There may be gaps in coverage in certain parts of the world due to a lack of volunteers.
FREQUENCY SPECTRA DISPLAY
For ease of use, Michaelis - Menten hyperbolic scaling is used instead of linear, log, or Mel scales. Guides are placed at 500Hz, and 1kHz through 17kHz in 1kHz increments.
Spectral information is displayed with automatic gain control and peak highlighting to enhance relative details rather than provide a consistent dB display.
A production sound mixer will hopefully be able to spot anomalies and problems easier with this type of display.
There is also a guide line at 100Hz or 120Hz depending on whether your GPS determined location uses 50Hz or 60Hz AC power, respectively.

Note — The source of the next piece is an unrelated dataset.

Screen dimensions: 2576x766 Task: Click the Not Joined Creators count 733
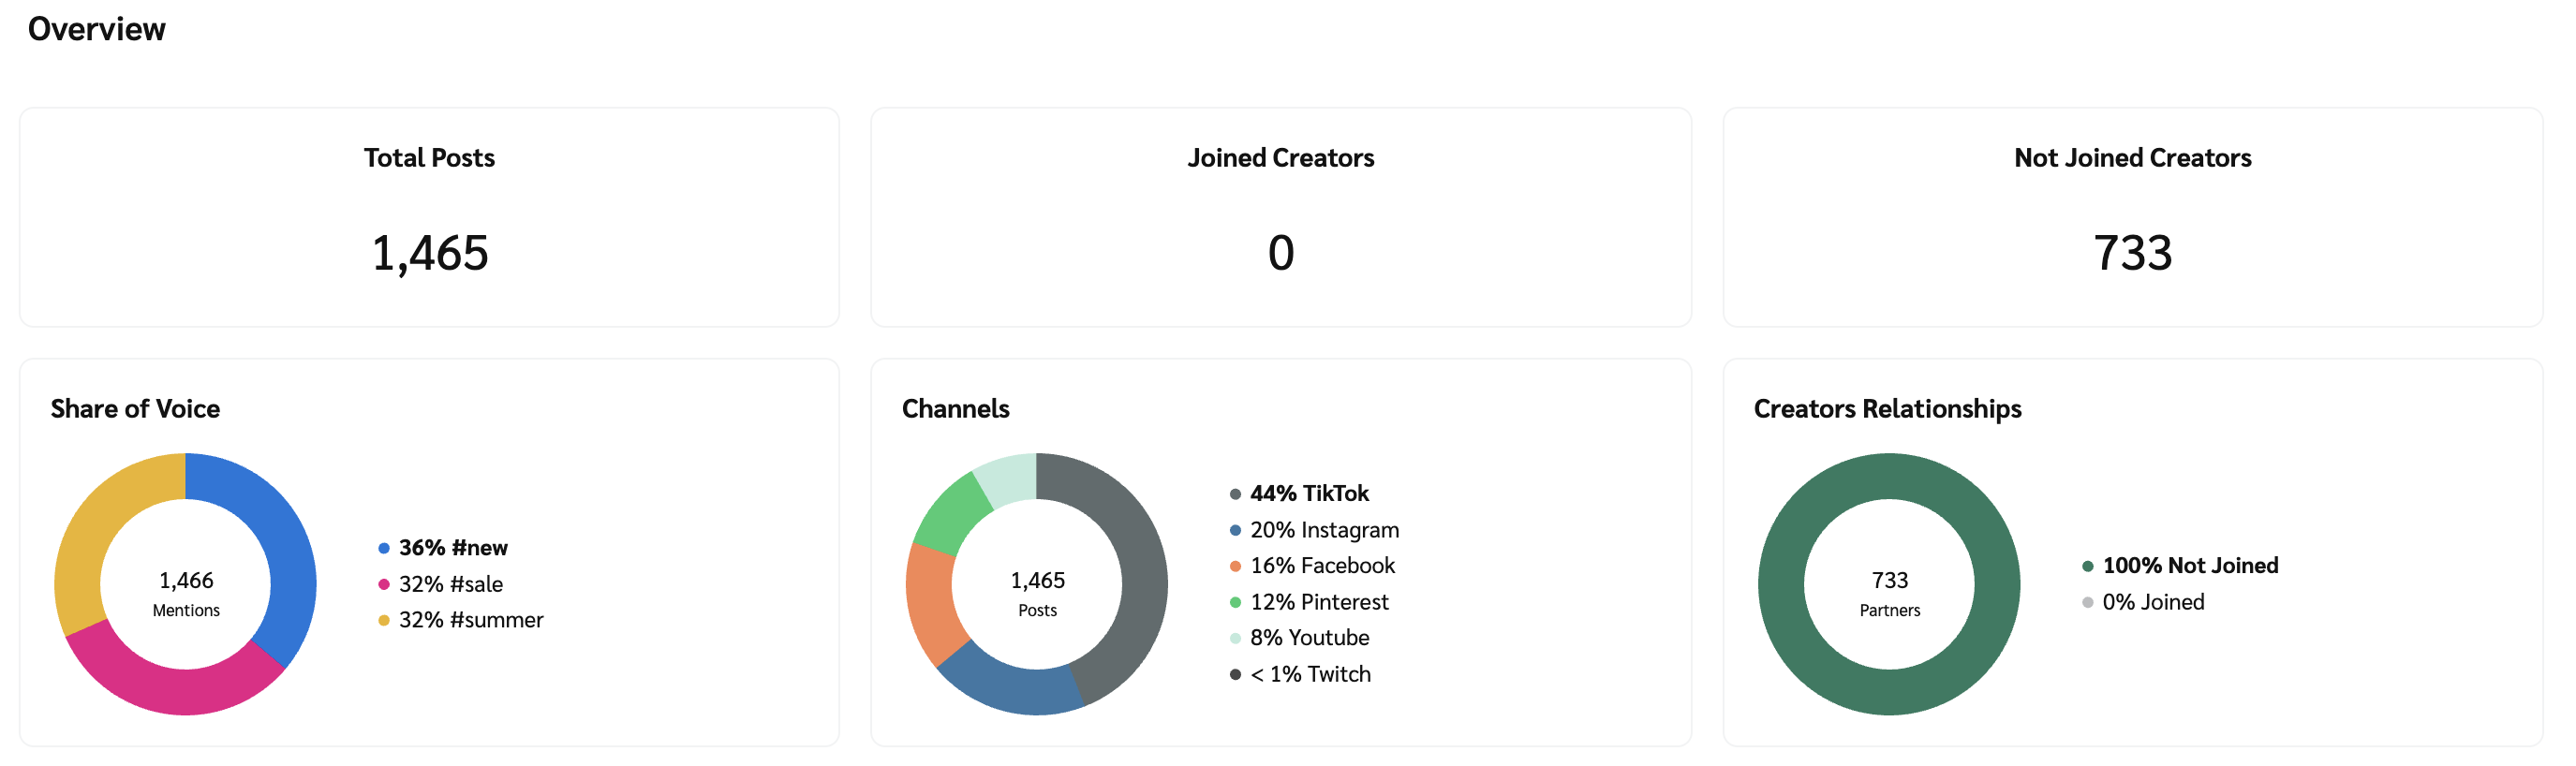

Low frequency definition is increased via a Chirp-Z transform.
DBFS
dBFS, or Decibels relative to full scale shows a moving average of the volume the analyzer is receiving relative to a max signal for the mobile device.
LOUDNESS
dBA values are assumed to be an amplified signal through the internal mobile device microphone. This value is only a rough approximation due to variations of device model and microphone orientation. If using a line in, Bluetooth, or attached microphone this value is not reliable and should be used only as a relative guide.
AC HUM
Based on your location, the AC hum detector will automatically set itself for 50 Hz or 60 Hz.
Flashing red lines up to under 2kHz highlight harmonics of 50Hz/60Hz AC ground hum.
A Goertzel filter is used for sensing each harmonic.
HIGH FREQUENCY FLUORESCENT HUM
High frequency buzz that is notoriously difficult to remove in post production
REVERB DISPLAY and COMPOSITE RT60
In general, sounds with may reflections, reverb, or distance to from microphone exhibit a slow fall of signal.
CONSTANT TONES
This graph shows the tones or noise which are constant in the low volume portions of your signal. This can be from music, AC mains hum, air conditioning, aquarium pumps, or other appliances.
ON AXIS DISPLAY
In general, on axis and closely mick-ed voices exhibit rapid rise of signal and noise transients. The undulating green vertical line shows the sharpness of signal rise to judge microphone placement.
CLIPPING
Wireless microphones that are overwhelmed by sound levels will leave characteristic peaks in a voltage histogram, even if mixed with other sound sources. Microphone gain on the offending transmitter or line should be attenuated.
CLICK
Microphoes which are shorting or loose tape or rubbing hair can produce tiny clicks and disontinuties.
NOISE FLOOR
A running noise print is sampled and momentary signals are compared against it.
AVERAGE LOW VOLUME SPECTRA
This is a moving average noise print. Dark blue shows the quieter areas, while white and yellow show the places where there appears to be constant energy. This may be from hiss, appliances, or electromagnetic hum.
AVERAGE HIGH VOLUME SPECTRA
This is a moving average print of loud audio. Banding or dead spots can represent constant noise as well as sounds colored by early reflections off walls or if there are phase issues in your microphone feed.
AVERAGE VOLUME RISE RATE SPECTRA
Crisp signals that are recorded close to their sources will generally have fast rise times. A good on-axis recorded voice will show a straight green line. Sounds recorded more distantly will case a more wavy green line.
AVERAGE VOLUME FALL RATE SPECTRA
Sounds recorded without much reverb, echo, or room presence will had a straighter orange line, while distant, wet or ringing sounds will show a wavy orange line.